02.03.2022 Simone Tresoor

De drie obstakels van groen gas

De Groningse dorpen Nieuwolda en Wagenborg zijn proeftuinen in het Programma Aardgasvrije Wijken (PAW) en zijn bezig alle gebouwen aardgasvrij te maken door isolatie en groen gas. Projectleider van Procap Johan Duut vertelt aan Binnenlands Bestuur wat de obstakels bij het project zijn, zodat de rest van Nederland daarvan kan leren.

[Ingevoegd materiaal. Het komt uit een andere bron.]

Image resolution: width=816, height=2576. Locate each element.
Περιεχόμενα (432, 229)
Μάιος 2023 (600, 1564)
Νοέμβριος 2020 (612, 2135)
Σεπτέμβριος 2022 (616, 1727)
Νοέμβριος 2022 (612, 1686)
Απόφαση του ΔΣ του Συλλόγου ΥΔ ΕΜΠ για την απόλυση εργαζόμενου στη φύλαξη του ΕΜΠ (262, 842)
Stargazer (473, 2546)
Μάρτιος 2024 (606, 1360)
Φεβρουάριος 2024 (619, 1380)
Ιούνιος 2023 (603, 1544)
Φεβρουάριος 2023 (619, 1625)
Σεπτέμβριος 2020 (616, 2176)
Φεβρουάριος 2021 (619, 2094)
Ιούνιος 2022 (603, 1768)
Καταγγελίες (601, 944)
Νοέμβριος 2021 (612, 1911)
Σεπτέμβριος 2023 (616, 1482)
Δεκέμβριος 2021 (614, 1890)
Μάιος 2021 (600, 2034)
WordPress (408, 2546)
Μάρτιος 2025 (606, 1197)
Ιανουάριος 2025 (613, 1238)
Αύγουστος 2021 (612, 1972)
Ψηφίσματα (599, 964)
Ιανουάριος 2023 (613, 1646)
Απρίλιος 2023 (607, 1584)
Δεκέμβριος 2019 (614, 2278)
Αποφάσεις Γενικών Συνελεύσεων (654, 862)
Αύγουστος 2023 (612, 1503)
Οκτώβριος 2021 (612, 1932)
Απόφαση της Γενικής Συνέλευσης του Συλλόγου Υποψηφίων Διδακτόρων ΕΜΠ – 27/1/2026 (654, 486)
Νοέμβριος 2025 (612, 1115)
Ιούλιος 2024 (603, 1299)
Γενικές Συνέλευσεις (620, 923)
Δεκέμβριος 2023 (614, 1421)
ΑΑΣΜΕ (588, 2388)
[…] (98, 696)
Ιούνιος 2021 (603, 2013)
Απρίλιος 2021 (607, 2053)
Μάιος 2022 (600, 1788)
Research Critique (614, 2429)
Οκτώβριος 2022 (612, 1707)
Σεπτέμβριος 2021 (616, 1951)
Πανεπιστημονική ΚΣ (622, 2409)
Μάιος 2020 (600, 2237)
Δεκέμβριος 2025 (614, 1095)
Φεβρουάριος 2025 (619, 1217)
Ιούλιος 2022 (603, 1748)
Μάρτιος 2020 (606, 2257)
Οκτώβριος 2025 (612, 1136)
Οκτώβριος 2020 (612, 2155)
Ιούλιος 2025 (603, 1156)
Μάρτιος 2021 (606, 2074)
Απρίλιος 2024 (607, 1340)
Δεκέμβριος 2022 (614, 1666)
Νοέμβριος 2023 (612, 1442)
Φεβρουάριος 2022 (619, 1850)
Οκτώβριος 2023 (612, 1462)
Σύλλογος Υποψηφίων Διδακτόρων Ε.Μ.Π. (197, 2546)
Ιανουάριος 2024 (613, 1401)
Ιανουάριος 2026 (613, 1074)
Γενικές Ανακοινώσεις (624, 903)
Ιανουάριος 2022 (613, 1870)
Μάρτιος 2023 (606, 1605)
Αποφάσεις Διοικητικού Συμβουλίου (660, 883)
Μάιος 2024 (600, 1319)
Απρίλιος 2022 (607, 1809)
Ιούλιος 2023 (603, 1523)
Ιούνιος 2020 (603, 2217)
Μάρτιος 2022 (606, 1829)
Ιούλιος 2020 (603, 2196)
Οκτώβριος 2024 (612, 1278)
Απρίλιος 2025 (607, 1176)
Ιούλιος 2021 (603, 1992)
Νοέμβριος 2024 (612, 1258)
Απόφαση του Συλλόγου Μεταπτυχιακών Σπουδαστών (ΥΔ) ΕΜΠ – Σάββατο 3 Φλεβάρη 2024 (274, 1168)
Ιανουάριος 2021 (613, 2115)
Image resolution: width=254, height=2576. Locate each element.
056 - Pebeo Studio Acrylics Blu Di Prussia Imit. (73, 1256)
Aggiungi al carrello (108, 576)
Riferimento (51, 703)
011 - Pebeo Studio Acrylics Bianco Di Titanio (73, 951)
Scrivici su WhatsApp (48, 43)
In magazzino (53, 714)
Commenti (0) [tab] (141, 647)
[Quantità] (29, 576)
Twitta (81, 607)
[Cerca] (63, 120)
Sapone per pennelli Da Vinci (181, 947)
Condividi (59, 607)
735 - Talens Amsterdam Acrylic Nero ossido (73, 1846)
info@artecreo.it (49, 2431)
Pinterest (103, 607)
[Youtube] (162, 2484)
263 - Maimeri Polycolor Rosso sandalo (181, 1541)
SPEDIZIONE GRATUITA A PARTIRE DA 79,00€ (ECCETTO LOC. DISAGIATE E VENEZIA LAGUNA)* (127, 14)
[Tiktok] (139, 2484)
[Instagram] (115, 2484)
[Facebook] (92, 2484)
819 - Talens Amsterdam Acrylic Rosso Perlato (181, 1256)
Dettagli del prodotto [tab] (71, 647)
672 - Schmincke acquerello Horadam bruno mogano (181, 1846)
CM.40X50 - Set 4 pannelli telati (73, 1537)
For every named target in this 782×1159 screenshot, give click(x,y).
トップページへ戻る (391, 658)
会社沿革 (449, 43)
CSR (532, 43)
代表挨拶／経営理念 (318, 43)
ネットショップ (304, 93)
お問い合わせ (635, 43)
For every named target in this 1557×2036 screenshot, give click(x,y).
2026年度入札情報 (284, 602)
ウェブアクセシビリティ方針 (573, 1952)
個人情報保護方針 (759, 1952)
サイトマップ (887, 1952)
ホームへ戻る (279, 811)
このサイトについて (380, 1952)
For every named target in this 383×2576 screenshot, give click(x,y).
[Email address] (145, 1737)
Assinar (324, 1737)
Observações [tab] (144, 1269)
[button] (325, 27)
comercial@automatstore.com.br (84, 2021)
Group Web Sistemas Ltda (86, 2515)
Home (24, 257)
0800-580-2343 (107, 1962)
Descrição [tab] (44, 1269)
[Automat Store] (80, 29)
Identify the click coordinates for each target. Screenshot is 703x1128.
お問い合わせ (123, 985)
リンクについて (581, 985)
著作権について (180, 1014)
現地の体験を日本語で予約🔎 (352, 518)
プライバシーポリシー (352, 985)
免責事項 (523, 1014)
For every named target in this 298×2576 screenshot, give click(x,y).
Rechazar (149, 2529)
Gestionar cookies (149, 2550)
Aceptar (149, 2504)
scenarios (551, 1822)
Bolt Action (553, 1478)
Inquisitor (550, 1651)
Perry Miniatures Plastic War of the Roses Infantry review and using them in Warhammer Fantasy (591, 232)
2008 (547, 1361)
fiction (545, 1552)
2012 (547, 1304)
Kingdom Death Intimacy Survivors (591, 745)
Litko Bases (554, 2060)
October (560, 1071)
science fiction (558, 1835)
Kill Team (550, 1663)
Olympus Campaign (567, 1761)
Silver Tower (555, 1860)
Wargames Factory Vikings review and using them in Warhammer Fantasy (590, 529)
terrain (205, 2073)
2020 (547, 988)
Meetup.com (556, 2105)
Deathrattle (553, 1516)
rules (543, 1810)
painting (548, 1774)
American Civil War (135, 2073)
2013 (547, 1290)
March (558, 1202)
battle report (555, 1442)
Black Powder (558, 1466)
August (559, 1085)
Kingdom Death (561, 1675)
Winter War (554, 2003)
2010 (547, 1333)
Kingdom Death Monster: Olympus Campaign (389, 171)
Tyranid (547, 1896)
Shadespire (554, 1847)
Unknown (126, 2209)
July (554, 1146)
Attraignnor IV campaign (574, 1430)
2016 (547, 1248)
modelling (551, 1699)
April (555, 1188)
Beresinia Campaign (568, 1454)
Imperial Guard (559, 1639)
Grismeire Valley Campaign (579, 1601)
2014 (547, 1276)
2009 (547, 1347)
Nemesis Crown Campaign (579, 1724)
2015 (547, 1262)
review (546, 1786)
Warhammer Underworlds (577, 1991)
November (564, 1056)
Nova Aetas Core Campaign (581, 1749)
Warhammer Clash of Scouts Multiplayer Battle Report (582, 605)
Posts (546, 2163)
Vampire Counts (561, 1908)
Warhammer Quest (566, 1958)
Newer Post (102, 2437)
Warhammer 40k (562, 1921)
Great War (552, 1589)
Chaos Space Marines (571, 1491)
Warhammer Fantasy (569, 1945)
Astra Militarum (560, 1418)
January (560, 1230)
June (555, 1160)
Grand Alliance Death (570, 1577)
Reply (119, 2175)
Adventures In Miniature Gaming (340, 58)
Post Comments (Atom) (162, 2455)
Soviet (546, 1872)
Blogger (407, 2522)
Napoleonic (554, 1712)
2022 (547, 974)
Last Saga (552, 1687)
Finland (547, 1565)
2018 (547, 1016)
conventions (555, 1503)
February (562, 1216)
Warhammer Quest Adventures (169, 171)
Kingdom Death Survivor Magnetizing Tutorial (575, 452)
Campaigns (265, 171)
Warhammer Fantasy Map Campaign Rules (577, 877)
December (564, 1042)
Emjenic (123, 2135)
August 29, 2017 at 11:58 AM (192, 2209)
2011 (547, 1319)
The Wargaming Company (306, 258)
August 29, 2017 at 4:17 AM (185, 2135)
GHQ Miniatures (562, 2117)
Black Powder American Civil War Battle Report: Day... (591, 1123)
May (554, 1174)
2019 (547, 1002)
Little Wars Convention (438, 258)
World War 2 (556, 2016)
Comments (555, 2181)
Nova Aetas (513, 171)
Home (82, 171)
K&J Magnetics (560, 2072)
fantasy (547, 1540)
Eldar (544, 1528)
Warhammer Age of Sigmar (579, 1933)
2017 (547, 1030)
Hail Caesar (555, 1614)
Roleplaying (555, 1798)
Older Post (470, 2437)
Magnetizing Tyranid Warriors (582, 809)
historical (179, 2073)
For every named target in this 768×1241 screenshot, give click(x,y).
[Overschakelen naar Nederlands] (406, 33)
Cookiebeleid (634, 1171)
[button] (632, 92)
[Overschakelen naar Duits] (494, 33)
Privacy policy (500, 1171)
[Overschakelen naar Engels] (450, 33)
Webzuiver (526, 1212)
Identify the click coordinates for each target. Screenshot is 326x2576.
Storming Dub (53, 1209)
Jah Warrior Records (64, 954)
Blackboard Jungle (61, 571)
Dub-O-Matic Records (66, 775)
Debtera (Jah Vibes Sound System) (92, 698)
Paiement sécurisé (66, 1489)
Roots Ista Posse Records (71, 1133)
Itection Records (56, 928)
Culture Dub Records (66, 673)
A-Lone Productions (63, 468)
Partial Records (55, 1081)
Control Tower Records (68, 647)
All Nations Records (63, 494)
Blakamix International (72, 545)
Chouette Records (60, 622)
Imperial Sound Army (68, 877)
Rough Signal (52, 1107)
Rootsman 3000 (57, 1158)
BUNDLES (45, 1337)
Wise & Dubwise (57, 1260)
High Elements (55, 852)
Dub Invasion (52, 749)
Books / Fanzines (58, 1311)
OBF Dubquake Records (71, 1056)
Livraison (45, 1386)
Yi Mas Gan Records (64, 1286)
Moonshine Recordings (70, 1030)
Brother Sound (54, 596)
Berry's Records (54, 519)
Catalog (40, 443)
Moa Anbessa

In de Oostwolderpolder draait de biovergister van de familie Deeterink die mest en andere organische afvalstoffen omzet in biogas, waaruit stroom of groen gas kan worden gemaakt. Dat groene gas heeft dezelfde kwaliteit als het aardgas uit de Groningse bodem. Groen gas uit biogas maken is technisch eenvoudig, maar wordt relatief weinig toegepast omdat het voor eigenaren van biovergisters financieel interessanter is om van biogas groene stroom te maken. En dat is zonde, want groene stroom kan ook op andere manieren gemaakt worden en met het groene gas kunnen met hybride warmtepompen meer woningen worden verwarmd.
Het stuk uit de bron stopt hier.